In this project, we first study distance prediction algorithms from an application's perspective to answer the following questions: (1) Are existing prediction algorithms adequate for the applications? (2) Is there a significant performance difference between the different prediction algorithms, and which is the best from the application perspective? (3) How does the prediction error propagate to affect the user perceived application performance? (4) How can we address the fundamental limitation (i.e., inaccuracy) of distance prediction algorithms?
We systematically experiment with three types of representative applications (overlay multicast, server selection, and overlay construction), three distance prediction algorithms (GNP, IDES, and the triangulated heuristic), and three real-world distance datasets (King, PlanetLab, and AMP). We find that, although using prediction can improve the performance of these applications, the achieved performance can be dramatically worse than the optimal case where the real distances are known. We formulate statistical models to explain this performance gap. In addition, we explore various techniques to improve the prediction accuracy and the performance of prediction-based applications. We find that selectively conducting a small number of measurements based on prediction-based screening is most effective.

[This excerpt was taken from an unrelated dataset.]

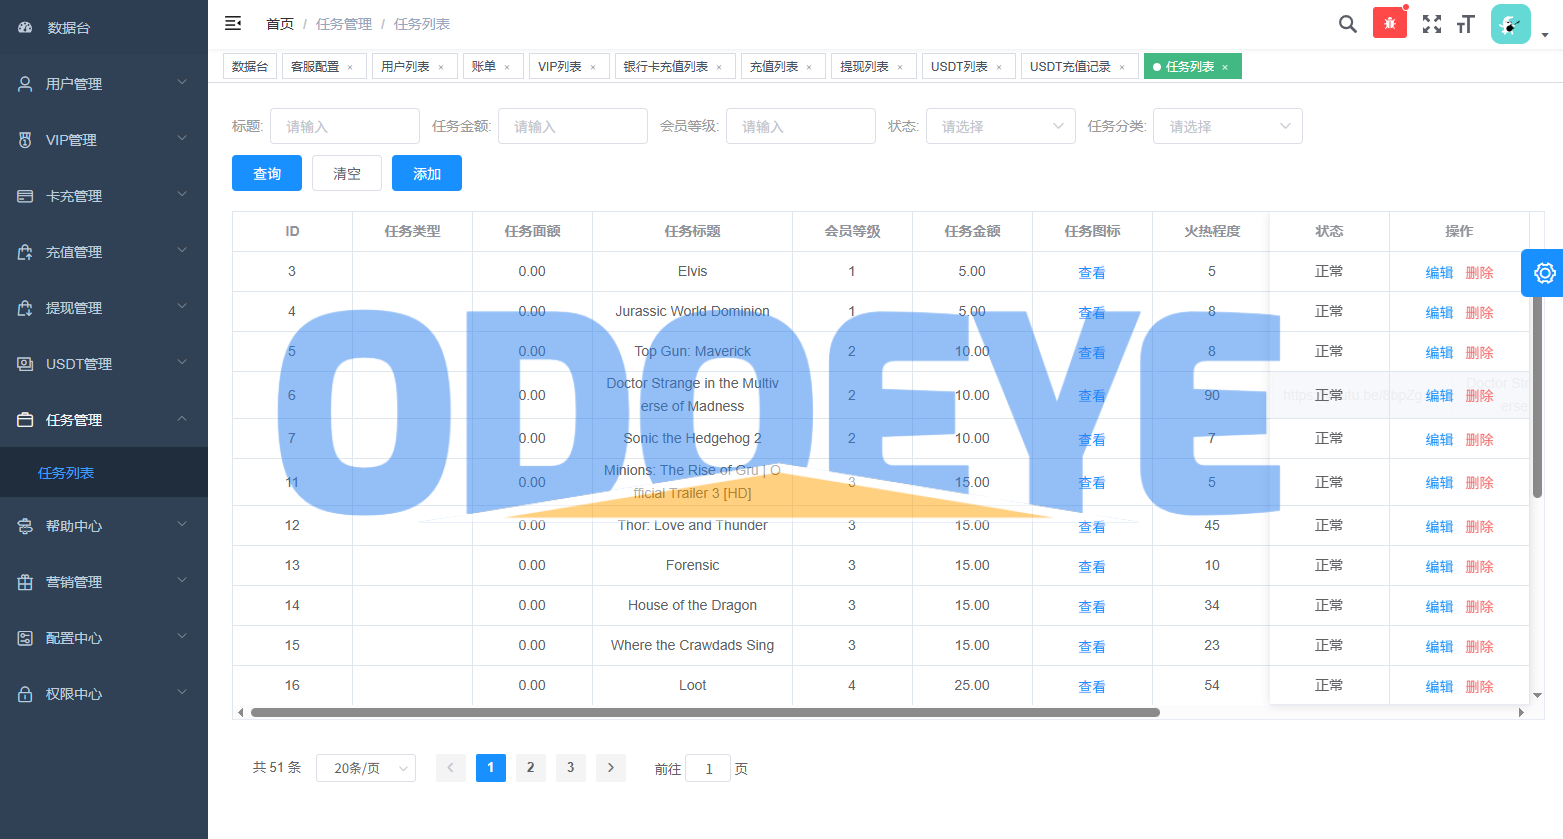Open the 状态 filter dropdown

We further investigate how to improve the accuracy of the the distance prediction
algorithms. Our experience with different landmark selection schemes
shows that selecting nearby landmarks can increase the prediction
accuracy for short links, but other distance ranges are likely to
suffer. Uneven prediction qualities can cause significant impact on
the application's performance. Instead of trying to select the
landmark nodes in some ``intelligent'' fashion, we propose a
hierarchical prediction approach with straightforward landmark
selection. The hierarchical prediction utilizes multiple coordinate
sets at multiple distance scales, with the ``right'' scale being
chosen for prediction each time. We study two types of hierarchical
prediction schemes: the first scheme leverages a shared landmark
hierarchy, while in the second scheme, each node is allowed to choose
its own landmarks. Experiments with Internet measurement datasets
show that the hierarchical approach is very promising for improving
the accuracy of network distance prediction.